I. Circumstances to be observed touching present punishments.
- 1. They often follow acts which produce present pleasure or advantage.
- 2. The sufferings often far exceed the pleasure or advantage.
- 3. They often follow remotely.
- 4. After long delay they often come suddenly.
- 5. As those remote effects are not certainly foreseen, they may not be thought of at the time; or if so, there is a hope of escaping.
- 6. There are opportunities of advantage, which if neglected do not recur.
- 7. Though, in some cases, men who have sinned up to a certain point, may retrieve their affairs, yet in many cases, reformation is of no avail.
- 8. Inconsiderateness is often as disastrous as wilful wrong-doing.
- 9. As some punishments by civil government, are capital, so are some natural
punishments.
- 1.) Seem intended to remove the offender out of the way.
- 2.) Or as an example to others.
II. These things are not accidental, but proceed from fixed laws.
- 1. They are matters of daily experience.
- 2. Proceed from the general laws, by which the world is governed.

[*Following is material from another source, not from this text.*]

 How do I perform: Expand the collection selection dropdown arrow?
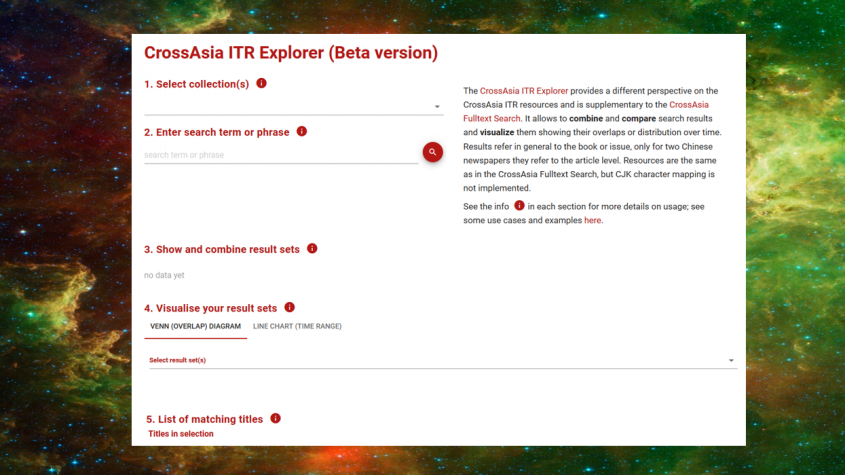[x=437, y=106]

III. They so closely resemble what religion teaches, as to future punishment, that both might be expressed in the same words.
e.g. Proverbs, ch. i.
The analogy sufficiently answers all objections against the Scripture doctrine of future punishment, such as
- 1.) That our frailty or temptations annihilate the guilt of vice.
- 2.) Or the objection from necessity.
- 3.) Or that the Almighty cannot be contradicted.
- 4.) Or that he cannot be offended.